Sometimes its a leadership deficit
Sometimes leaders simply want to adopt a practice because of a hidden agenda (she wrote a book about it, it worked for him at XYZ corp, their buddy says it is awesome, they can put it on their CV, they want a black belt or some other cert, they read a case study in some mag or book.) The leader believes that there is a good reason for the practice. They simply can’t or won’t explain what that is to everybody else.
But:
It makes the leader feel good, but perceive that everyone around is a dunce. Never mind whether the practice solves the problem at hand – or whether they have buy in from the team who agrees that adopting the practice will be valuable. If the leader isn’t willing to take the time to socialize the adoption with the team, or to empower the team to adapt the practice to add value more effectively, it ends up being rather dogmatic. I have heard these words from leaders, “Just do it this way – you don’t need to understand.” or “I am to busy to baby sit you knuckleheads, just get it done.”

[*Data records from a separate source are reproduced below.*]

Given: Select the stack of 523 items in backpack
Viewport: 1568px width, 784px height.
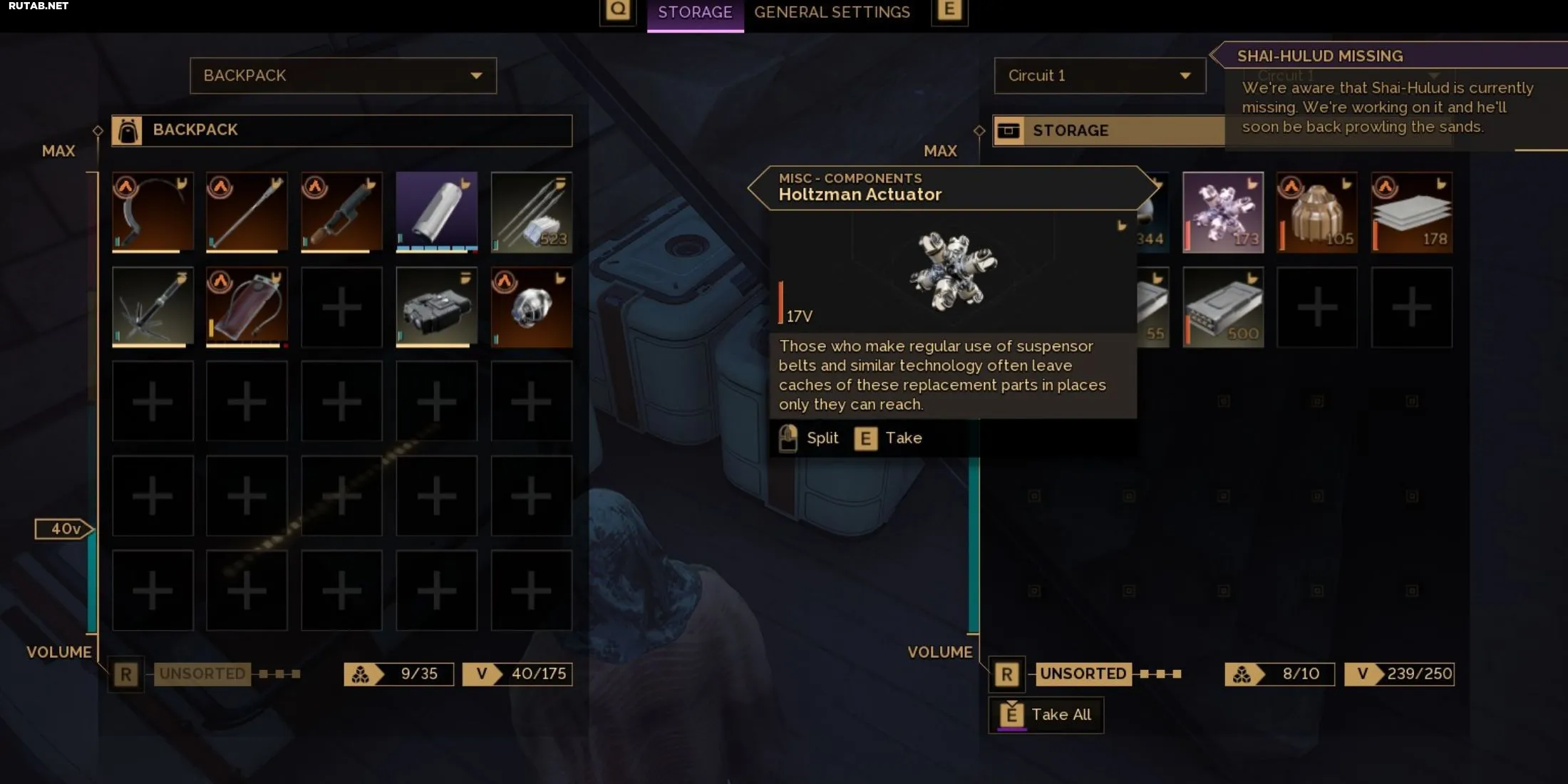Looking at the screenshot, I should point(531,212).
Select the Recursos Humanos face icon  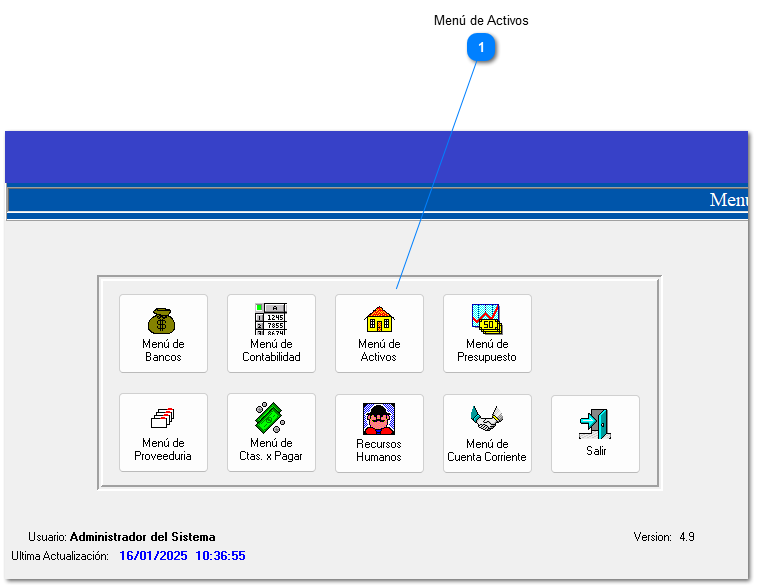pyautogui.click(x=379, y=418)
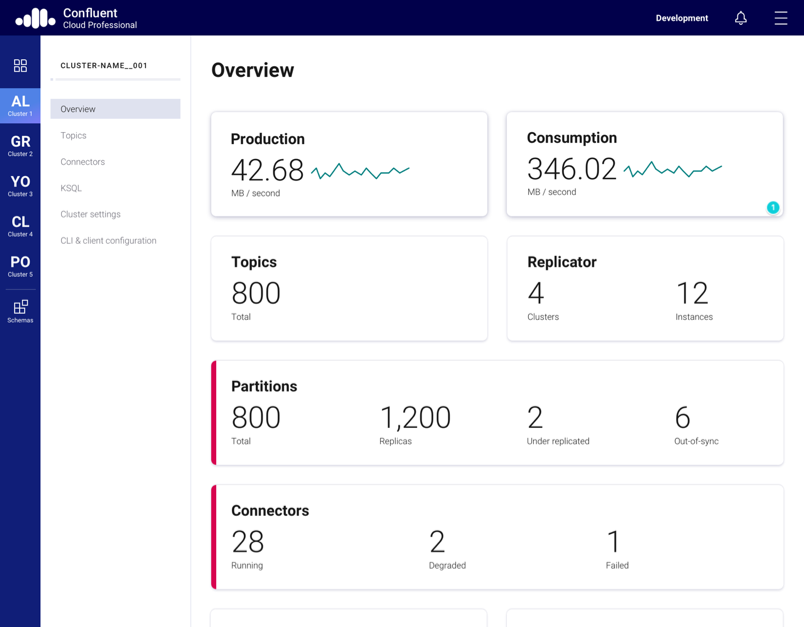The width and height of the screenshot is (804, 627).
Task: Open the notifications bell
Action: tap(741, 18)
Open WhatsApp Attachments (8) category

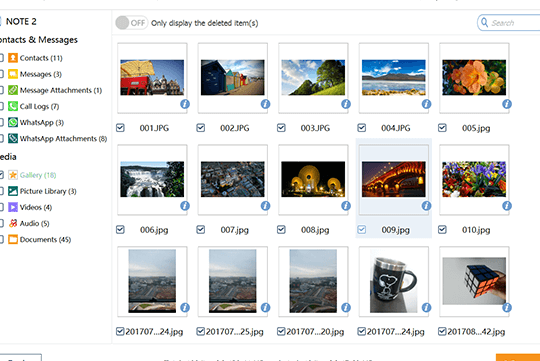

Adjust, Option, or Eliminate
So what do we do with dogma? How do we help convert dogma back to pragma?
Adjust
If the practice is not orthogonal to the needed value, sometimes it can simply be adjusted or tuned or tweaked to add more value. Start by clearly identifying the value that that practice was ostensibly identified to provide, and see if there are simple easy ways to adjust the practice to add that value for less cost or effort, or with less interference in the rest of the work.
Option
Sometimes the practice applies some of the time, but others not so much. Our dogmatic approach has us applying it even when it adds no value, so simply identify the circumstances when there is no value and stop applying the practice. Whether a different alternative practice can be found is a secondary concern.
Eliminate
Occasionally while we were dogmatically practicing, the world has move around us and there really is no good adjustment or optionality. Just dump it. Adopt a different practice, one that adds the value that you seek.
In order to get away from dogma and move back to pragma – you have to understand value. You go back to why. Don’t ask how, what, when or how much until you have a clear picture of why. To be pragmatic, the how what and when have to be measured against the why.